All lines ahead of the one containing "Given: Open the 住户租户 submenu item" are to be left out; that line and each one after it, through the end of the records below, are to be duplicated exactly.

——————

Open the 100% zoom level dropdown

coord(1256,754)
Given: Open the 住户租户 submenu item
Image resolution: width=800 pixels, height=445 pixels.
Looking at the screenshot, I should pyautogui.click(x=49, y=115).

——————

**Output for this exercise**
Given: Open the 住户租户 submenu item
Image resolution: width=800 pixels, height=445 pixels.
Looking at the screenshot, I should pyautogui.click(x=49, y=115).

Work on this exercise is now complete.